Calibration with participant-prepared and evaluated AA aqueous calibration solutions did not improve measurement comparability whereas calibration with one or two MPA-stabilized human serum control materials reduced CVrepr from 9% to ≈7% and ≈4%, respectively. This indicates that the various [TAA] measurement methods used by the MMQAP participants are differently (but self-consistently) sensitive to components of the serum-based samples that are not present in the aqueous calibrants.

The typical within-participant measurement coefficient of variation (CVtech) improved from ≈2% to less than 1% over the 40 interlaboratory studies from 1993 through 2015. The between-participant relative reproducibility precision (CVrepr) improved from ≈16% to ≈9% over this period. We believe this improvement supports the contention that reference materials such as SRM 970 and regular participation in quality assurance and/or proficiency test programs like the MMQAP, RCPAQAP, and INSTAND help improve among-laboratory measurement comparability.

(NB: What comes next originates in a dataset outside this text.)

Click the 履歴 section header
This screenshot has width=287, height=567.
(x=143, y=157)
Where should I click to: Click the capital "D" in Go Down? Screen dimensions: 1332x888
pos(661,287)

While the availability of certified reference materials and participation in interlaboratory comparisons may contribute to controlling and potentially improving the reproducibility of [TAA] measurements, normalization to serum-based control materials having a matrix that is well matched to that of the samples of interest can ensure it. Multicenter studies of [TAA] in preserved plasma or serum that require the best achievable measurement comparability should consider calibration with matrix-matched control materials.